Intentamos preguntarle sobre la isla y se carcajea maldita, mira a ambos lados y canturrea rememorando a Panchito Riset: El cuartico está igualito que como tú lo dejaste. Luego, descarada, clava sus ojos cual pétalos de miel en la mirada de un tipo a punto de comérsela viva, susurra mientras saborea el kir: Me gusta aquél. Y lo pronuncia como si fuera la primera vez que ocurriera que le agradara un aquél. 

Ya conocemos de su fanatismo por enamorarse, de hecho es como si ella trajera esencias misteriosas embotelladas en pequeños frascos para renovar el amor. Nos decidimos a pedir noticias de su familia. ¿Y cómo anda Vera? Andar, anda con los pies, encantada de la vida, contesta cruzando los brazos sobre la mesa, de manera tal que el busto se le sube y desborda el escote. 

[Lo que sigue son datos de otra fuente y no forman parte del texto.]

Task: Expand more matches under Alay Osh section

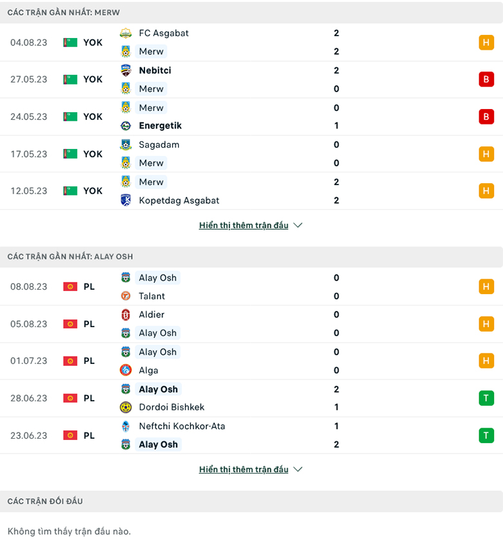Action: coord(244,469)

Al punto tararea una canción que no hemos escuchado en la radio, ni en la tele, ni en ninguna parte, una de esas de vulgar contenido y de contagiosa melodía, de las que invitan a menearse desde los hombros pasando por la cintura, regodeándose en la pelvis y afincándose en las nalgas, para enseguida recorrer los muslos, las pantorrillas, teniendo su cumbre en los pies, y de los pies reinicia su ascensión hacia la boca, los ojos, emborrachando así a la mente. 

Uno de nosotros vuelve a la carga con el interrogatorio. ¿Cómo te llamas? Apareces y desapareces y nunca has dicho tu verdadero nombre. Cielito, soy la prima de Vera, ¿no basta? Qué manía de preguntadera tienen ustedes, debe de ser el frío. El exceso mata el goce, aprovéchenme ahora porque en cuanto venga el calor me largo. ¡Ay, qué delicia de tiempo! 

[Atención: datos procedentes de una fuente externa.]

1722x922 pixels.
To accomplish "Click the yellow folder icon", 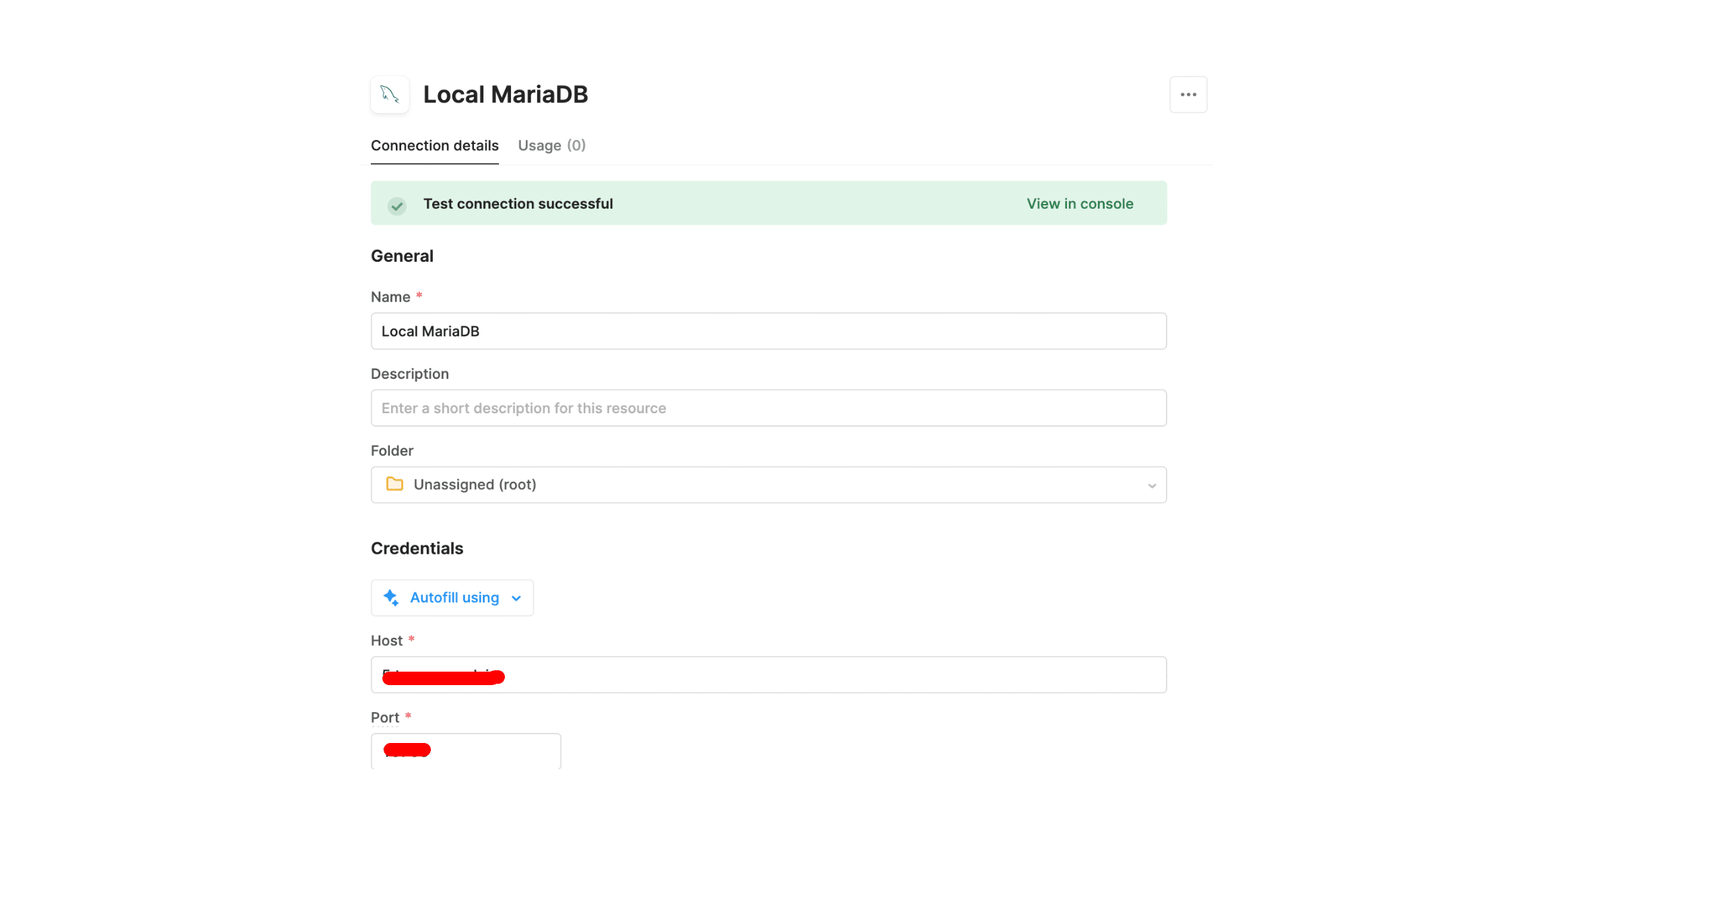I will click(394, 484).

Quedamos mudos, pensando que pasaremos otro abril y otro mayo encantados con la exuberancia de la prima de Vera, quien no tiene necesidad de decir su nombre para que ustedes sospechen de quién se trata. 

Al marcharse, con ella se irá la inspiración; nos prepararemos para otro huésped, quien no es el primo de nadie, sino un chiquito jodedor y sudoroso que obliga a retirarse a las playas, a burlarnos de los peces de colores y que responde al mote de Ver-Ano.